Excerpt to read
++++++

# HerbertK



## Nolamatt (Feb 4, 2005)

Herbert

I was wondering if you get a chance to ride any of the Merlin frames. I built up my old Classic frame a month or so ago and it is a tad small which was why it was naked in the first place. But I really enjoy the ride. I am thinking about a CR6/4 and just wondering how it compares to the higher end LS.

Thanks
Matt


----------



## HerbertK (Sep 23, 2004)

Nolamatt said:


> Herbert
> 
> I was wondering if you get a chance to ride any of the Merlin frames. I built up my old Classic frame a month or so ago and it is a tad small which was why it was naked in the first place. But I really enjoy the ride. I am thinking about a CR6/4 and just wondering how it compares to the higher end LS.
> 
> ...


I have not ridden any of the newer generation Merlins to give you an adequate ride comparison and analysis. But from what I have heard, folks who have the CR 6/4 and the CR 3/2.5 seem to like them quite a bit.

Cheers,

Herbert


----------



## socrates (Sep 1, 2006)

From what I have been told Merlin will not be making the 6/4 this year although it may be possible to get one. They seem to think that the 3/2.5 is well good enough. Sean Kelly picked them for his development squad team and he knows a thing or two. I had a good look at the 3/2.5 at the London show recently and have ordered one. Hope to have it in another 2 weeks. Will post pictures and let you know what I think if you can wait that long.


----------



## Nolamatt (Feb 4, 2005)

Thanks Socrates. Yeah it wil have to wat at least a few weeks I need to sell the Classic frame before or my wife will kill me.


----------

++++++

Material shown

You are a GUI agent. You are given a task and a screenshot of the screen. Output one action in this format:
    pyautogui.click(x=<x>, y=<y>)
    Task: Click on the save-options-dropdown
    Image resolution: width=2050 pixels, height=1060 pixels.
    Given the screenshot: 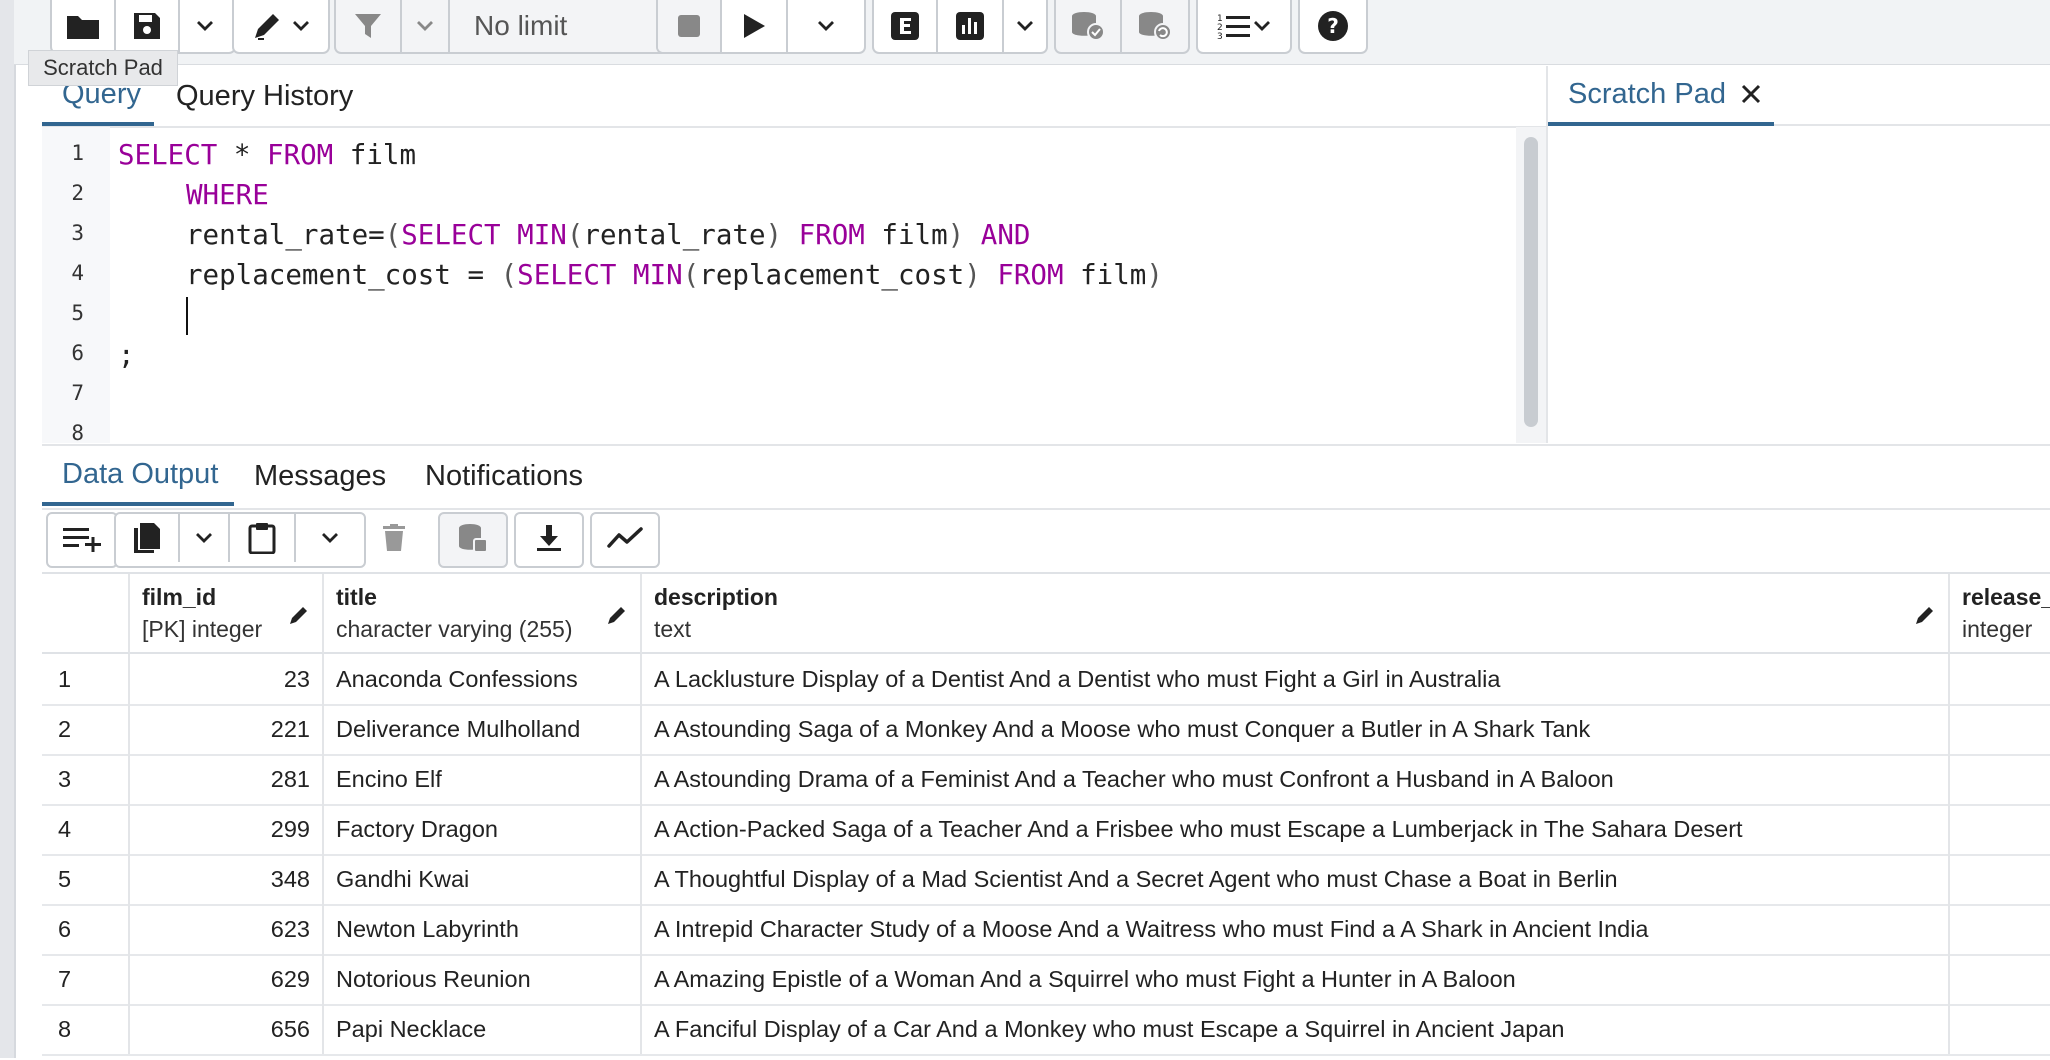 What is the action you would take?
    pyautogui.click(x=205, y=26)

++++++

Work task
Copy the part of the Merlin frame thread above word for word, starting with "From what I have been" and going on through "will kill me.".

Result of this task
From what I have been told Merlin will not be making the 6/4 this year although it may be possible to get one. They seem to think that the 3/2.5 is well good enough. Sean Kelly picked them for his development squad team and he knows a thing or two. I had a good look at the 3/2.5 at the London show recently and have ordered one. Hope to have it in another 2 weeks. Will post pictures and let you know what I think if you can wait that long.


----------



## Nolamatt (Feb 4, 2005)

Thanks Socrates. Yeah it wil have to wat at least a few weeks I need to sell the Classic frame before or my wife will kill me.